Gitlab generates signed JWTs that you can use with AWS to get temporary access tokens. (You don't need any complexity brought by Hashicorp's Vault, you'll notice this works even without it.)

Gitlab's tokens look like this:

gitlab-jwt.json
{
"iss": "gitlab.com",
"iat": 1585710286,
"nbf": 1585798372,
"exp": 1585713886,
"sub": "job_1212",
"namespace_id": "1",
"namespace_path": "mygroup",
"project_id": "22",
"project_path": "mygroup/myproject",
"user_id": "42",
"pipeline_id": "1212",
"job_id": "1212",
"ref": "auto-deploy-2020-04-01",
"ref_type": "branch",
"ref_protected": "true",
"environment": "production"
}

Now it's just a matter of setting up AWS to accept that token and allow it to generate an STS token.

We'll be using AWS IAM's AssumeRoleWithWebIdentity to convert the token into an identity

1. Create the Authress Gitlab connection

Navigate to the quick set up in Authress, add a custom OAuth connection, and then swap the the incoming JWT with one that AWS will accept.

Create the connection

  • Set the Authorization URL to be https://gitlab.com/oauth/authorize
  • Make sure to set the Audience Identifier and the User ID Resolution, as the gitlab token has neither a sub nor an audience:

Set Gitlab audience and subject claims

  • Leave the rest of the settings as their default values
  • One thing to note here is that the Test Connection button will not work, as we won't be using GitLab OAuth to generate tokens, this configuration is only for token verification, not for token generation. If the configuration matches above, this will work, and the best way to test this out is in #4 below.

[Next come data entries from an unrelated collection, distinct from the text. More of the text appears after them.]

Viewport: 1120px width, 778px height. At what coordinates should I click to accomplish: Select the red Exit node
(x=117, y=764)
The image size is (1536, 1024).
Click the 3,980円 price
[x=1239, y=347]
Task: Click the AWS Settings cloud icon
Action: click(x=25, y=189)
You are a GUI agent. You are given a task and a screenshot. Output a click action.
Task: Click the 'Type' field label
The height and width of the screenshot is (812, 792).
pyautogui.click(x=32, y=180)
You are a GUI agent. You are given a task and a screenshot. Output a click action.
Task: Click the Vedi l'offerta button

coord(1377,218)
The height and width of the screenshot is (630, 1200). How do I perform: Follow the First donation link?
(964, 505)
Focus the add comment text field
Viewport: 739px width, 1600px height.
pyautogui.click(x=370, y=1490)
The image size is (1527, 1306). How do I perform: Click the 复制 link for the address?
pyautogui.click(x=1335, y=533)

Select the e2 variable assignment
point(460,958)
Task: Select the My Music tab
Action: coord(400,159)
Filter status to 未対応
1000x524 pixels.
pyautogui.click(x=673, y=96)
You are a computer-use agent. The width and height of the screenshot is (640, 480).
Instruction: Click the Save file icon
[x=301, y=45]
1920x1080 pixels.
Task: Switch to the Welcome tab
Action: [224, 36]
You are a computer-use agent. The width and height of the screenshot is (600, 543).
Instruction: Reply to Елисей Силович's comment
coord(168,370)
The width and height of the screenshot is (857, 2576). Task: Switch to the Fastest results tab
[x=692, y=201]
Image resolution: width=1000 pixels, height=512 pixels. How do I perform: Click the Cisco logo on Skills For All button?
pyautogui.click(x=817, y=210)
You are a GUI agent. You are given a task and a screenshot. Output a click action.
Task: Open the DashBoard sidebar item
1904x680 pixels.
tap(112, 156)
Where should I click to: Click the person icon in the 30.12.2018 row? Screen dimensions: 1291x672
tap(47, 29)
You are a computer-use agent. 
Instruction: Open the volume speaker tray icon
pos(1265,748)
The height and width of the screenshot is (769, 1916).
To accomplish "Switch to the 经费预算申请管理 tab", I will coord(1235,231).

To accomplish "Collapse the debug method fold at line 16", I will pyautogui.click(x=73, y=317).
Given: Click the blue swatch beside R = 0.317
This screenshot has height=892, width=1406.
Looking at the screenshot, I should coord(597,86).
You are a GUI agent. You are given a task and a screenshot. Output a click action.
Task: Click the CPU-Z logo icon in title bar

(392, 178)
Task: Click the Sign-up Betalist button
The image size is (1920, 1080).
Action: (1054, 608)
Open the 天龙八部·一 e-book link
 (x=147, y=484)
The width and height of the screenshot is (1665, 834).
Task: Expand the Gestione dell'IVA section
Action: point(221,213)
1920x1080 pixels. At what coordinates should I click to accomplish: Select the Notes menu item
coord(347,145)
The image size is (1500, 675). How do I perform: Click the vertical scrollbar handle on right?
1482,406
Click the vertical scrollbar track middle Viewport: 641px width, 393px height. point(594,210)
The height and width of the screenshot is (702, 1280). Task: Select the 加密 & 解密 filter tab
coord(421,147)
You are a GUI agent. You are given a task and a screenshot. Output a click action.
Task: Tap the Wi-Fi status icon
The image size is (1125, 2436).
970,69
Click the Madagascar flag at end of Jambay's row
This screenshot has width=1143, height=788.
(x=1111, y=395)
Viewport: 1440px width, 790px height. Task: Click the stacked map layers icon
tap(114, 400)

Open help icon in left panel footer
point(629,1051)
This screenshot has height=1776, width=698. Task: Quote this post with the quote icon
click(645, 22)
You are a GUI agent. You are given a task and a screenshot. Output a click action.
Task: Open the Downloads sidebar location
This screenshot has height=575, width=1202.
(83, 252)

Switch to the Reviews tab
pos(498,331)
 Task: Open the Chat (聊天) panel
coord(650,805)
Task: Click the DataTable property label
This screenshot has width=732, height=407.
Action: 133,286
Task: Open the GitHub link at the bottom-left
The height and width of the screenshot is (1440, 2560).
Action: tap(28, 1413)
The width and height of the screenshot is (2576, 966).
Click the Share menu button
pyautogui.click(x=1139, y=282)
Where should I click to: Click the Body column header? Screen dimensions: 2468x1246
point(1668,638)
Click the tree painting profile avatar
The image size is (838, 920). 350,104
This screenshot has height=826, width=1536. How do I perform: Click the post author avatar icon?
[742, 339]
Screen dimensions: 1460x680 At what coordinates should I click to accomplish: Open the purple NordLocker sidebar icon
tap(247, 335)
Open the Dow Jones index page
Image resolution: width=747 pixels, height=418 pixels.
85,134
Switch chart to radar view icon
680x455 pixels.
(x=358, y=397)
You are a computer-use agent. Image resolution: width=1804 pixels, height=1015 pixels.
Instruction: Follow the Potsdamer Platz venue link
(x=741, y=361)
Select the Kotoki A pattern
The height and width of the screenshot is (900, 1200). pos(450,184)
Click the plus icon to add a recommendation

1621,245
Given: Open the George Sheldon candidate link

2. Add an AWS IAM identity provider

Create Identity Provider, selecting OpenID Connect as the type. Specify the details in AWS that matches the Authress connection. The provider url will be your account domain from the connection configuration and the AWS Audience will be the connectionId from Authress. If you are using a custom domain with Authress, this will be the custom domain instead:

AWS Gitlab identity provider setup

3. Create a role for that identity provider

Assign Role: Create a role for the gitlab

Important: Update the Trust Policy to restrict the valid token sources (make sure to replace AUTHRESS_ACCOUNT_ID.login.authress.io with your account's identity. If you are using a custom domain, this should be the custom domain value same as from step #2):

gitlabRunnerIamTrustPolicy.json
{
"Version": "2012-10-17",
"Statement": [
{
"Effect": "Allow",
"Principal": {
"Federated": "arn:aws:iam::AWS_ACCOUNT:oidc-provider/AUTHRESS_ACCOUNT_ID.login.authress.io"
},
"Action": "sts:AssumeRoleWithWebIdentity",
"Condition": {
"StringEquals": {
"AUTHRESS_ACCOUNT_ID.login.authress.io:aud": "AUTHRESS_CONNECTION_ID"
},
"StringLike": {
"AUTHRESS_ACCOUNT_ID.login.authress.io:sub": "gitlab-runner|GitlabGroup/*"
}
}
}
]
}

4. Call AWS STS at build time to get your credentials

Exchange the gitlab CI_JOB_JWT token using Authress and then call AWS STS. Here's a javascript example which sets the AWS SDK credentials appropriately:

jwtExchange.js
const axios = require('axios');
const { WebIdentityCredentials, config } = require('aws-sdk');

// Update these values to match your environment
const authressHostUrl = `https://${AUTHRESS_ACCOUNT_ID}.login.authress.io`;
const authressConnectionId = 'CONNECTION_ID';
const iamRoleName = 'AWS_IAM_Gitlab_Runner_RoleName';

const tokenResponse = await axios.post(
`${authressHostUrl}/api/authentication/gitlab/tokens`,
{ client_id: authressConnectionId, grant_type: 'client_credentials'},
{ headers: { Authorization: `Bearer ${process.env.CI_JOB_JWT}`} }
);

config.credentials = new WebIdentityCredentials({
WebIdentityToken: tokenResponse.data.access_token,
RoleArn: iamRoleName,
RoleSessionName: `GitLabRunner-${process.env.CI_PIPELINE_ID}`,
DurationSeconds: 3600
});

For more information on the AWS credentials configuration, see the AWS AssumeRole CLI Docs.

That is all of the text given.